▶ _ЗАДАНИЕ 1_: Что открыл Ферми после того, как построил ускоритель, согласно фрагменту текста?

▶ _ФРАГМЕНТ ТЕКСТА_:
Он (Ферми) решил, что он может получить в лаборатории антивещество. В данном случае, скажем, не протон, а антипротон. Но для этого надо было построить ускоритель, что стоило денег. Поэтому было слушание в Конгрессе. И он должен был ответить на вопрос примерно такой, какой вы мне задаете сейчас.
Конгрессмен, в натуре своей простой парень, великому Ферми задает вопрос: «Профессор! Я не знаю, знаете ли вы хорошо или нет, но я вам все-таки напомню: есть люди безработные, есть люди бездомные, есть люди больные. И это все является заботой государства. Скажите, пожалуйста, профессор, почему мы должны вот из тех ограниченных средств, которые у нас есть, взять и отдать вам, для того чтобы вы удовлетворили свое любопытство – в обычном мире получить антимир?»
Ферми сказал: «Упаси Боже взять последний кусок хлеба у голодного, лишить крова бездомного, не помочь слабому. Я просто вам хочу сказать, что то, что я делаю – это наука. После того как Сиборг открыл 17 атомов плутония, через пять лет это стало вторым источником энергии для всего человечества». Потом было голосование. Он получил деньги. Он построил ускоритель и открыл антипротон.

▶ _ДАННЫЕ УПРАЖНЕНИЯ_:
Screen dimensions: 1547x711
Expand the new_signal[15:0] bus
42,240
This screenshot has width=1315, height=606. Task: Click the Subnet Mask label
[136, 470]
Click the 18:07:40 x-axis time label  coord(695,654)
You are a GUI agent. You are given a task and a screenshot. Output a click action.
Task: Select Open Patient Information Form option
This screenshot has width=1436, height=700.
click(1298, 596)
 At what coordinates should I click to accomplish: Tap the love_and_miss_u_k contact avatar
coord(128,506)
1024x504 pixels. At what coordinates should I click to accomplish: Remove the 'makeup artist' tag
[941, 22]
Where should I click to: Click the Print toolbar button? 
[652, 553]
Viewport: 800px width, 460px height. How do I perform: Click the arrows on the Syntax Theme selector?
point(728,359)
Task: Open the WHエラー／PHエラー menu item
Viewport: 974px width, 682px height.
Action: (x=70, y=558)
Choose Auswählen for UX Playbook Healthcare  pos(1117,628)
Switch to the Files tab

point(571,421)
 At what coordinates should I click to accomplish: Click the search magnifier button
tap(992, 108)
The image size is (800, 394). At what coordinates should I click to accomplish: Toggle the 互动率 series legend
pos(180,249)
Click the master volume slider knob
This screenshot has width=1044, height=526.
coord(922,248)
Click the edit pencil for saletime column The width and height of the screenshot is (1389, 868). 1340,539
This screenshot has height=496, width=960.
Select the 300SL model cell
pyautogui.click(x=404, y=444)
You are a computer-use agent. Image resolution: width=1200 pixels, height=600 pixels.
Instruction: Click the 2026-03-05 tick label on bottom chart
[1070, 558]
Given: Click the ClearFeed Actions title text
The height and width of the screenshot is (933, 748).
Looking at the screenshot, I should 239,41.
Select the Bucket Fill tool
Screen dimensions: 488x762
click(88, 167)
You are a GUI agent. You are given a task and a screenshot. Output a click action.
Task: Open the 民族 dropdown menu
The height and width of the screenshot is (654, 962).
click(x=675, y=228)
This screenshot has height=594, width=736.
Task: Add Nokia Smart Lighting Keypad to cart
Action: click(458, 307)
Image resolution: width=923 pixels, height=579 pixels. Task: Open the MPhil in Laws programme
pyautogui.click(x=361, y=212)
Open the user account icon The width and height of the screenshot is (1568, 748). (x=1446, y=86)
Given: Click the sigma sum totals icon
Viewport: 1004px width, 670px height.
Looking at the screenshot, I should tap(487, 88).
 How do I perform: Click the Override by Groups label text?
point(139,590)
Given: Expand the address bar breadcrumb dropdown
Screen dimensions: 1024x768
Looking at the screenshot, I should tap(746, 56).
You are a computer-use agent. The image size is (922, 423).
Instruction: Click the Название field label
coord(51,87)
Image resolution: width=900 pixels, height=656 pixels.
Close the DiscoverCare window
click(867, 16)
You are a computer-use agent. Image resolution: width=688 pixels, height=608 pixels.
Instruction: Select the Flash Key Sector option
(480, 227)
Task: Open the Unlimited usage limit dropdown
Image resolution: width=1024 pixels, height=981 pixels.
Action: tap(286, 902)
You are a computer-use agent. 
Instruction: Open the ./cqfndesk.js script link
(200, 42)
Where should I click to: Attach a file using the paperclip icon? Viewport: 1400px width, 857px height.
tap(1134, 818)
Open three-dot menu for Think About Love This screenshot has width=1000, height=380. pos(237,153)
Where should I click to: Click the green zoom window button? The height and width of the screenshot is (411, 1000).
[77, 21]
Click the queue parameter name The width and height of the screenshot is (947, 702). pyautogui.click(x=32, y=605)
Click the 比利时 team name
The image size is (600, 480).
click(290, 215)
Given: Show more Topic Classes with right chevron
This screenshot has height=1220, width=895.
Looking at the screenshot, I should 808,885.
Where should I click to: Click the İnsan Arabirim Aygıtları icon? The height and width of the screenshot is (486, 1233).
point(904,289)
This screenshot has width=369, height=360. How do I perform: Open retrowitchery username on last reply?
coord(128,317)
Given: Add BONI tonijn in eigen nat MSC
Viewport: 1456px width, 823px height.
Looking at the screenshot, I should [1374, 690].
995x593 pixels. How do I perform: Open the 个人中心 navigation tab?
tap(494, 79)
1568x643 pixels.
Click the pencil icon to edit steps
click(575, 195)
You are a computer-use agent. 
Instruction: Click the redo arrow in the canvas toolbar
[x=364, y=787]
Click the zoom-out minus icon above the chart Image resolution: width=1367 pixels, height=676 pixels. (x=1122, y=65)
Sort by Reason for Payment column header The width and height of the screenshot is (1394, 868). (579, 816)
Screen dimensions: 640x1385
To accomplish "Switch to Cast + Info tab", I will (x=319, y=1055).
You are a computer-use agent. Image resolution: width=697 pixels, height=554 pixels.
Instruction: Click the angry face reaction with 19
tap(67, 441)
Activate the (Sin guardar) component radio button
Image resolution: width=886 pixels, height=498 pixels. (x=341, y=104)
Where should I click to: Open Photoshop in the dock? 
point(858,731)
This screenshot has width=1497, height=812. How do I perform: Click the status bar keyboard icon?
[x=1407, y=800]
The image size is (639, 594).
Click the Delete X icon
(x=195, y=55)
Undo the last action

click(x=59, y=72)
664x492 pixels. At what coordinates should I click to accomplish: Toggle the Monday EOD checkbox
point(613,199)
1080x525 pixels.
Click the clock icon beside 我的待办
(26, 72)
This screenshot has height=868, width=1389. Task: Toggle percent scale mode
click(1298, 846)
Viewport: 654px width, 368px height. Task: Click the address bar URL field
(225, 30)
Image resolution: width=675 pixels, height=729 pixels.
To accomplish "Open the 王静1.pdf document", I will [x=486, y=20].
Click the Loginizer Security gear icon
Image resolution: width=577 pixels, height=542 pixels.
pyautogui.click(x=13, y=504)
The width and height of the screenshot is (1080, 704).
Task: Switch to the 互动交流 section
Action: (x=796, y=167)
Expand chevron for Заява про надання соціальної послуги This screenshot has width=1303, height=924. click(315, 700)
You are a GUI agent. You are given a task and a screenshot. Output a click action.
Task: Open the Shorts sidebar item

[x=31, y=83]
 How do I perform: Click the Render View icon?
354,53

▶ _ЗАДАНИЕ 2_: Обновите записи от самого начала до строки с «tap(992, 108)» включительно: замените «Viewport» на «Canvas», не меняя ничего другого.

▶ _РЕШЕНИЕ ЗАДАНИЯ 1_: Антипротон.

▶ _РЕШЕНИЕ ЗАДАНИЯ 2_:
Screen dimensions: 1547x711
Expand the new_signal[15:0] bus
42,240
This screenshot has width=1315, height=606. Task: Click the Subnet Mask label
[136, 470]
Click the 18:07:40 x-axis time label  coord(695,654)
You are a GUI agent. You are given a task and a screenshot. Output a click action.
Task: Select Open Patient Information Form option
This screenshot has width=1436, height=700.
click(1298, 596)
 At what coordinates should I click to accomplish: Tap the love_and_miss_u_k contact avatar
coord(128,506)
1024x504 pixels. At what coordinates should I click to accomplish: Remove the 'makeup artist' tag
[941, 22]
Where should I click to: Click the Print toolbar button? 
[652, 553]
Canvas: 800px width, 460px height. How do I perform: Click the arrows on the Syntax Theme selector?
point(728,359)
Task: Open the WHエラー／PHエラー menu item
Canvas: 974px width, 682px height.
Action: (x=70, y=558)
Choose Auswählen for UX Playbook Healthcare  pos(1117,628)
Switch to the Files tab

point(571,421)
 At what coordinates should I click to accomplish: Click the search magnifier button
tap(992, 108)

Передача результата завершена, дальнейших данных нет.